Quando uma publicação, e ainda para mais periódica, exige escolher com rigoroso critério os seus leitores, e o faz com tenacidade, felicitá-la pelas bodas de prata torna-se não apenas um dever de cortesia, mas uma oportunidade de exultação. Ostensivamente contra toda a gama de sectarismos, e desde logo o dos estultos académicos, o dos pacóvios avant-gardistas, e o dos cultivados ortodoxos, a ‘FMR’ ama o que é amável, e compartilha com os que a lêem a higiénica consequência da sua opção.

Tendo eleito como título da revista que fundou, coisa que não deixará de denunciar cativante narcisismo, as iniciais do seu próprio nome, logo no editorial do número primeiro, o de Março de 1982, Franco Maria Ricci declarará o seguinte: “FMR pretende mostrar a beleza inumerável e secreta que nos cerca, mesmo quando a desatenção, ou a cegueira, de quem nos guia nos induz com frequência a repetir o lamento de Agrippa d’Aubigné. ‘Os Príncipes não possuem olhos para ver as suas grandes maravilhas – as suas mãos apenas servem para nos perseguir’”. E pouco depois formula Ricci novo empenho profiláctico, o de que a sua revista sobreviva “sem a assistência do poder, e sem o mecenato das empresas”.

Mas o percurso da ‘FMR’, assente em semelhantes propósitos, realizar-se-á sobretudo na base da surpresa constante, a que sintetize a raiz da poesia, a começar pelas imagens, algumas das quais porventura já nossas conhecidas, mas de repente fervorosas e interpelantes. Sobre os característicos fundos negros, e com o cheiro envolvente dessa tinta de impressão que não evoca outra qualquer, são as páginas da ‘FMR’ que afinal folheiam os nossos dedos. Por aí se exerce a humanitária missão de eliminar a chateza de tudo quanto se reduz a papel para o lixo, e antes disso a motor de bocejo incontrolável.

Acolhendo colaborações tão díspares, mas simultaneamente tão pouco dignas de esquecimento, como as de Marguerite Yourcenar e Italo Calvino, de Günter Grass e José Saramago, de Susan Sontag e Octavio Paz e Pascal Quignard, a ‘FMR’ emprega-se em honrar o eterno, reabilitar o efémero, celebrar o “kitsch”, e repescar o “out-of-the-way”. Ela oferece ao seu público uma pedagogia oportuníssima, a satisfazer tanto os que não dispensam o “foie-gras” do Fauchon na ceia de Natal, e que nunca se cansam de o proclamar, como os que consideram a açorda com jaquinzinhos a apoteose da gastronomia universal, e que tanto se esforçam por o esconder.

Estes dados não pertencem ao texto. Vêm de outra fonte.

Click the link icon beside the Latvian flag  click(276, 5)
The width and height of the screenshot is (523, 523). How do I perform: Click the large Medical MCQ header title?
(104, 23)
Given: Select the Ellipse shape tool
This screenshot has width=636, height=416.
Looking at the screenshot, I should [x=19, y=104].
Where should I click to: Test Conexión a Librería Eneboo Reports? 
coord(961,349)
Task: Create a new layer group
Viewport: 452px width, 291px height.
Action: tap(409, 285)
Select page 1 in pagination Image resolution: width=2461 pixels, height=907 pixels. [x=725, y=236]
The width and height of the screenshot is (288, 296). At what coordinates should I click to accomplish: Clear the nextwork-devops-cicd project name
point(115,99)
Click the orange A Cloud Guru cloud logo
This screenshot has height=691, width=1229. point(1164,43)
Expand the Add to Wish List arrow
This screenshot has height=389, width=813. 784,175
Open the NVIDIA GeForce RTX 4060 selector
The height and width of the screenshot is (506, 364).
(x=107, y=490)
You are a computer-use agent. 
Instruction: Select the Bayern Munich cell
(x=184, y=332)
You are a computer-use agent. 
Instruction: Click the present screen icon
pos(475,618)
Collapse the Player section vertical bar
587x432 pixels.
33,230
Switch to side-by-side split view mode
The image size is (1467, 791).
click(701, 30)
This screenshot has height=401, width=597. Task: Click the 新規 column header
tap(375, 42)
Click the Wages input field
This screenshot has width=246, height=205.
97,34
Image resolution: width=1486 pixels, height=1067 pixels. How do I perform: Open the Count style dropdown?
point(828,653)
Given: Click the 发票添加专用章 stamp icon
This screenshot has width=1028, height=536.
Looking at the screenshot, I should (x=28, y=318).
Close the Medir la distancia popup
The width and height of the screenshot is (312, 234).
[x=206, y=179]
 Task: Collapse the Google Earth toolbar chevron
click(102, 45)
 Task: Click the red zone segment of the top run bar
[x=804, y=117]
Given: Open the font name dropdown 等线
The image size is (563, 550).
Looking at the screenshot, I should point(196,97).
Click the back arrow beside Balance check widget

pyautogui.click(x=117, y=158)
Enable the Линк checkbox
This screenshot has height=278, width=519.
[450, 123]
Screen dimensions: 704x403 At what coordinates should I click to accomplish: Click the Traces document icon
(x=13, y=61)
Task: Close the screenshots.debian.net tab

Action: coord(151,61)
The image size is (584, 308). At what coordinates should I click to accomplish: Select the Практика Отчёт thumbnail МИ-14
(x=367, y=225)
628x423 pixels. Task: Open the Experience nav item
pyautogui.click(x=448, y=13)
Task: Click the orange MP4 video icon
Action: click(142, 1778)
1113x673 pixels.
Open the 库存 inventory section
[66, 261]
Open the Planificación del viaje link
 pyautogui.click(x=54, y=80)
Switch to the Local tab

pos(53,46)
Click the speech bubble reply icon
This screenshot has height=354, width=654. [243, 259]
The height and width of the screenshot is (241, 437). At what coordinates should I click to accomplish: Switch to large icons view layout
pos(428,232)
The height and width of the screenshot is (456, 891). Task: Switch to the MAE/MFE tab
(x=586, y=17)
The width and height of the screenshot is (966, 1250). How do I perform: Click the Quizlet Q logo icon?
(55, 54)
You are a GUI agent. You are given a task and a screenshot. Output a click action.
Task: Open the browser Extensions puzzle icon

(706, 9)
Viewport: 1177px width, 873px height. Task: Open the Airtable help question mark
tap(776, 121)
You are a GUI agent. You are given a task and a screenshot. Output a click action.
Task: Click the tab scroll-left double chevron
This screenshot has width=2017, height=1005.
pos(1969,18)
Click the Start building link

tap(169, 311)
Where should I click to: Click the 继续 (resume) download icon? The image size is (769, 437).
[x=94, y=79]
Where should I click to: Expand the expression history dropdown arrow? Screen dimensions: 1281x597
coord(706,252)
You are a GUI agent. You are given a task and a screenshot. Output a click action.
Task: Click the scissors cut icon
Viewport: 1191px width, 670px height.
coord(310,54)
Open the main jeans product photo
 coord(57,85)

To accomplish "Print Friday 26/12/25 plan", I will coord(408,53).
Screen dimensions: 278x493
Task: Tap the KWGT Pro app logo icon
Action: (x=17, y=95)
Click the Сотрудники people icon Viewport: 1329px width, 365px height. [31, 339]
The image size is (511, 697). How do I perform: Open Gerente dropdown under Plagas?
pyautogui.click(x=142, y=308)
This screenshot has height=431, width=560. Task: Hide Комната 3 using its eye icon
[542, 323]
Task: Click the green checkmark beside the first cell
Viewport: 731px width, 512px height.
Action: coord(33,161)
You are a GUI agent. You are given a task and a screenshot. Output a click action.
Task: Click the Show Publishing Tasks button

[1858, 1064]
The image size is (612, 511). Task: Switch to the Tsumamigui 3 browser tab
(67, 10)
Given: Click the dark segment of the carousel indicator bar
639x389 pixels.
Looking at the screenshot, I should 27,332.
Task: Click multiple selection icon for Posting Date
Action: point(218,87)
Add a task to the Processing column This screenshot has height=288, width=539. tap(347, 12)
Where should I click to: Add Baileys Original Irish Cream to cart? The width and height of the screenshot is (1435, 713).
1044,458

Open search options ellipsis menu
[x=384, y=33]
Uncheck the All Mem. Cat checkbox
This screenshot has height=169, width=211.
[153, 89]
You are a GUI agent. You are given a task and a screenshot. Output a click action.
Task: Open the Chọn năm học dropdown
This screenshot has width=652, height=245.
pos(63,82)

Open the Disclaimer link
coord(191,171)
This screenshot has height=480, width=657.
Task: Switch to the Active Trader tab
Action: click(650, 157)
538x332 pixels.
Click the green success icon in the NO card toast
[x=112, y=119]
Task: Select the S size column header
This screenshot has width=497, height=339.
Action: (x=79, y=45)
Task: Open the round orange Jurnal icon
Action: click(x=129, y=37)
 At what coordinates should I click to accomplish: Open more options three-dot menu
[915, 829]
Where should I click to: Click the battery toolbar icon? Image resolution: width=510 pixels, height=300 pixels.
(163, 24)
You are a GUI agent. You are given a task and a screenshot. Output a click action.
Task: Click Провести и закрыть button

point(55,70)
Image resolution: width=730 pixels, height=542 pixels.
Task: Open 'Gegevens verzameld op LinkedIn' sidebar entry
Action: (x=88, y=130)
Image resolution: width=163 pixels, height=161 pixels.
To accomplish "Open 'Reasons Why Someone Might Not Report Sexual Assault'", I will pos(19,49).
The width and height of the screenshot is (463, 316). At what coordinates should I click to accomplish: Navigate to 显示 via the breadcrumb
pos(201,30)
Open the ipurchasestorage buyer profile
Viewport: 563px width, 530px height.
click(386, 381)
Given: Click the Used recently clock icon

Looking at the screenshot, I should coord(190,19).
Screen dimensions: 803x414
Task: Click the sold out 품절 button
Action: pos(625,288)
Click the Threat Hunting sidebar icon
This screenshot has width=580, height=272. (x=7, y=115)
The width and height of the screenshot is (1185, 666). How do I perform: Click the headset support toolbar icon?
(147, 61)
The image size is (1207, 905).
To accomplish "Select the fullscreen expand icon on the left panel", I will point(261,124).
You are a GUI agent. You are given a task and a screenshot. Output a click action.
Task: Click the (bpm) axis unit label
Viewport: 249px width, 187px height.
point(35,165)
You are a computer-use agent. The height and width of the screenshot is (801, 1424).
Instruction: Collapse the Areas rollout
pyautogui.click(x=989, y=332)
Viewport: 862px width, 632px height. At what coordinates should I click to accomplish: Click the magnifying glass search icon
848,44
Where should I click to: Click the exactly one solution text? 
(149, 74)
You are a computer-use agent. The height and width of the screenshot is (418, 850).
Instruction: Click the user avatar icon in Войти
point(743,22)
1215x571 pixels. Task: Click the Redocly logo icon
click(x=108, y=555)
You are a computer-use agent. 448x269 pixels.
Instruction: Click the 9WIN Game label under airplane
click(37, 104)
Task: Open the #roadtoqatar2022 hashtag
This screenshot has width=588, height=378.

Várias histórias se associam ao nascimento da publicação que ora se festeja, mas nenhuma como essa, verdadeira ou falsa, que imputa ao menino de ouro do clã Ricci a responsabilidade. Conta-se que, tendo-lhe proposto o progenitor, ao chegar o moço à maioridade, presenteá-lo com um Ferrari, ou com uma geringonça que o valha, fora de série, lhe teria sugerido o aniversariante que o contemplasse antes com uma pequena casa editora, algo à margem dos comércios correntes, ao que o velho, não se sabe se com impaciência, se com divertimento, acabaria por aceder.

De todo o modo, e não só pelas vistas, nem pelas linhas, com que se rende homenagem a uma certa condição europeia, mas também pelos valores, e pelos contravalores, que universalmente postula, a ‘FMR’ que comemora o quarto de século continuará, assim o desejamos, e conforme nos prometeu o seu mentor, a cumprir o voto de “dare all’Italia il primato della più bella rivista che esista”.